Three days before my current apartment lease expires will be exactly eighteen months before my fortieth birthday. I am not looking forward to that particular birthday. Thirty was no problem—one is still considered fairly young—but forty is the official strait into the turbulent sea of middle age. As one girlfriend who phoned me last Friday (on her daughter’s first birthday) remarked, “At forty, the wheels fall off.” There are goals to be reached before forty. I haven’t the chutzpah nor the self-confidence to write myself the legendary check for a million dollars, payable at that point, but I wonder if I shouldn’t do the next best thing: cut my expenses to the bone and work my buns off for a year and a half with the ultimate goal of buying a house (at least having enough to put down a sizable downpayment on one, if not pay for one in cash outright) on that infamous day. Since my major expense is rent, I have to let the apartment go.
Since three months before Daddy died, I have been terrified of ending up homeless. It occurred to me today that a specified period of homelessness could be beneficial for me, a condition I should embrace rather than run from. Obviously, I am not speaking of giving up my apartment to sit on a park bench, but instead putting all my stuff that is worth holding on to into climate-controlled storage and embarking upon a limited career of couch-hopping.
I have a lot of friends here in the DC area, most of whom have been kind enough to volunteer their guest rooms when I have needed them, and to say that I am welcome to crash there in the future. Without wearing out my welcome at any one house (staying no more than a week, with two months between visits, and offering my hosts, say, $100 per stay plus a meal out for the whole family to cover any additional expenses their hospitality incurs) I think this is actually feasible. I would have to live light, not toting much with me, but wouldn’t this be an even healthier modern alternative to a Walden retreat? After all, Thoreau went home every week to do his laundry, so a friend once told me.

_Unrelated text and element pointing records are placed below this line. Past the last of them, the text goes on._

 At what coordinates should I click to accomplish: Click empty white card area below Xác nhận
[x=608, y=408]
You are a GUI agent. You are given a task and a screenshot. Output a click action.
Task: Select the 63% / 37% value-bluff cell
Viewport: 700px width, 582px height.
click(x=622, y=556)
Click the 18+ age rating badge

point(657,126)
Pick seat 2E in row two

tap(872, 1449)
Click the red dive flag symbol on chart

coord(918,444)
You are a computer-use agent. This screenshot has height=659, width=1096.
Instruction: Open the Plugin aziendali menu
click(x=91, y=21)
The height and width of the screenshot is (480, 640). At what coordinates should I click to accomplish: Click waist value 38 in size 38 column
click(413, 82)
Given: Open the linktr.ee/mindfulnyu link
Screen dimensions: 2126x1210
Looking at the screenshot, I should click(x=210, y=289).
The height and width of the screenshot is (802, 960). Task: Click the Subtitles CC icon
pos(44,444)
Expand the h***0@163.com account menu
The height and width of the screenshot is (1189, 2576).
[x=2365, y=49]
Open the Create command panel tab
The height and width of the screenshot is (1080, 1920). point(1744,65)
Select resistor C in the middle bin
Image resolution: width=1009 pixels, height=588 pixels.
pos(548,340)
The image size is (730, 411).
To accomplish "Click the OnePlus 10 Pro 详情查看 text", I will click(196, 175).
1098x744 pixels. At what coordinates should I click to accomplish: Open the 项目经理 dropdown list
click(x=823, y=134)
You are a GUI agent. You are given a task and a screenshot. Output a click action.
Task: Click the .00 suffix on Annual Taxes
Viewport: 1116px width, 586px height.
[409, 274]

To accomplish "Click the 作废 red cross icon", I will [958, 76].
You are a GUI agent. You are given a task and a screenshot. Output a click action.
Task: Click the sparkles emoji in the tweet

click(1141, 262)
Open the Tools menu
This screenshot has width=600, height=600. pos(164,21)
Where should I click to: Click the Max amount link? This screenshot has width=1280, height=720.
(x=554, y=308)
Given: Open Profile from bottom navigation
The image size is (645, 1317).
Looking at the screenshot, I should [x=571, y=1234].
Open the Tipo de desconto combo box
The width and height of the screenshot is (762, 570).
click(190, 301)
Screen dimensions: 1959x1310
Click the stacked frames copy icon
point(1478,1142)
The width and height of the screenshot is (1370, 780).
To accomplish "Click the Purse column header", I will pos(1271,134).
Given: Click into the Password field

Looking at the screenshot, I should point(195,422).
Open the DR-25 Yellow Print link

I’d need someone to offer to be my "home" for legal purposes, even if I didn’t stay with her at all—somewhere to get my mail, whence to file my taxes, and so forth. I’d prefer to stay in Arlington County officially, even as I’d gallivant all over the Greater Washington area, because I love the Arlington library, particularly the online collection. Anita has a guest room, Susan has a guest room, Mary has a guest room, as does my boss (with whom one of my coworkers has been staying for several weeks until she was able to find an apartment). Leah has a very comfortable couch. The German professor that I befriended at Georgetown has a couple of guest rooms. Several other girlfriends and one young married couple I know may have room (three couples I know don’t have any extra space, and a single bathroom each, and I wouldn’t want to think of intruding on them).
I could keep a journal about my adventures, and eat lots of Trader Joe’s salads. I’d have to have my Christmas party somewhere else this year, but it’s doable. Rather than moving back to GA without any employment in place, I could remain here and work.
Let me test the waters by asking possible hosts directly, and see where that takes me. Eighteen months to economic freedom is an appealing prospect. And when I become a famous writer I could share stories of how I slept on friend’s couches while I was trying to make it big.